Clement Town Dehradun was a pretty little suburban cantonment. Built on the northern slopes of the Shiwaliks and jostling for space with the Doiwalla reserved forest range, it was a quiet and peaceful settlement. A clean mountain stream named Suswa formed the southern boundary of the cantonment. Originally, the barracks of Clement Town were built to house the Italian prisoners of war in India. The Italian prisoners included the troops captured in North Africa and the families of Italians incarcerated in India on declaration of war between India as a British possession and Italy as a part of the Axis Forces.
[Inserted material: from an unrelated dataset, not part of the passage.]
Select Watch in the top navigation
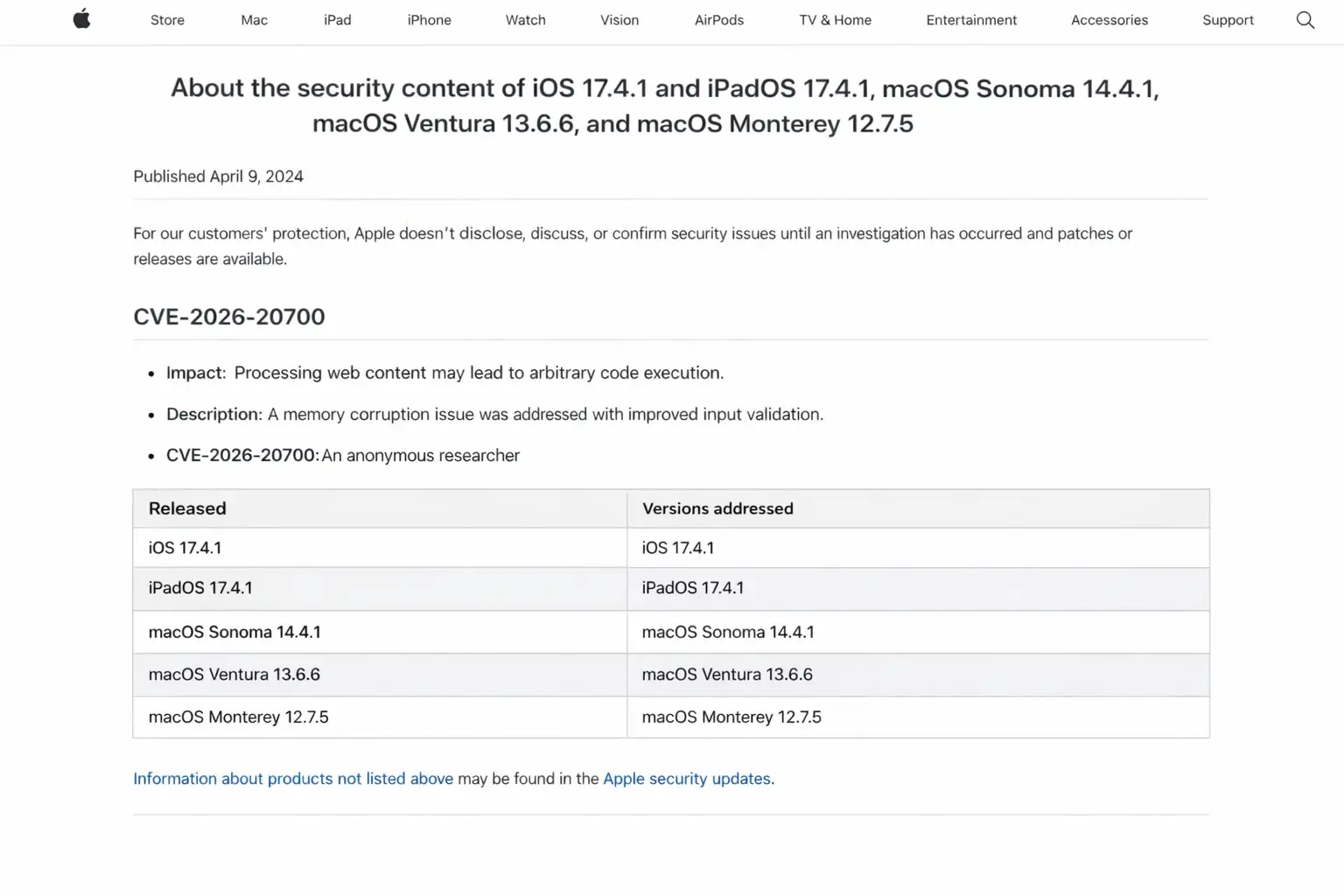Viewport: 1344px width, 896px height. pyautogui.click(x=525, y=20)
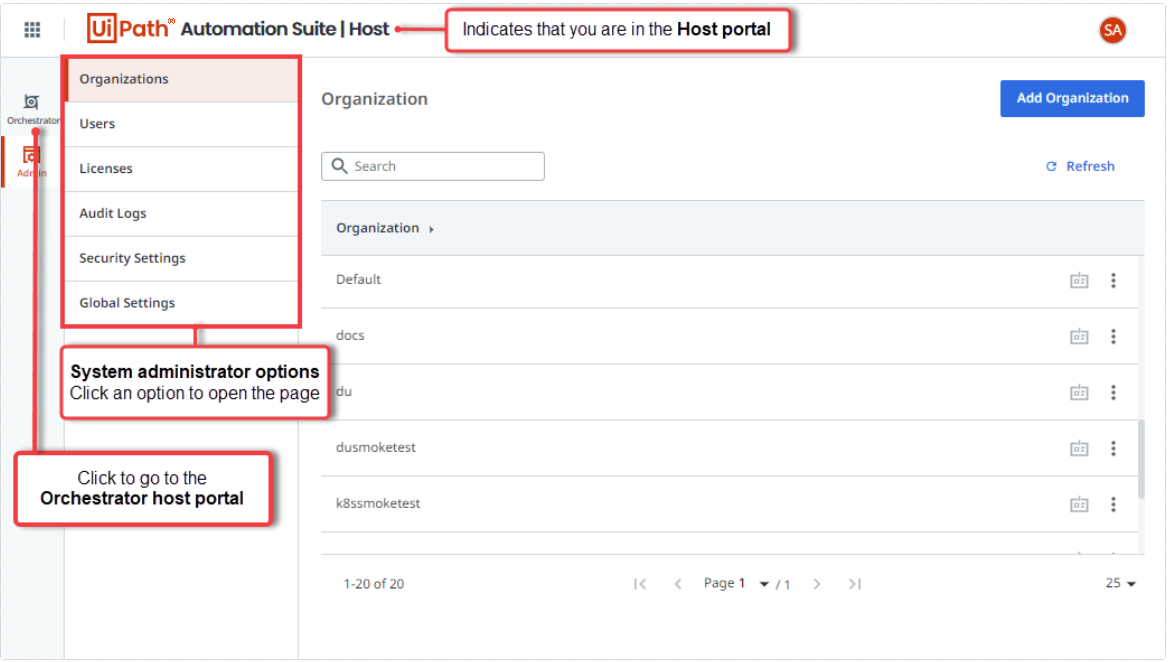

The Joint Services Wing was established in a portion of the cantonment that was closest to the stream and the forest beyond. A road that connected the camp to the highway between Dehradun and Saharanpur went past the camp and crossed the stream over a concrete ford and then entered the forest and the hills towards Doiwalla. Actually, a small portion of the camp existed on the other side of the stream and contained the rifle firing range and the MT (Motor Transport) repair section. It also contained our field craft grounds.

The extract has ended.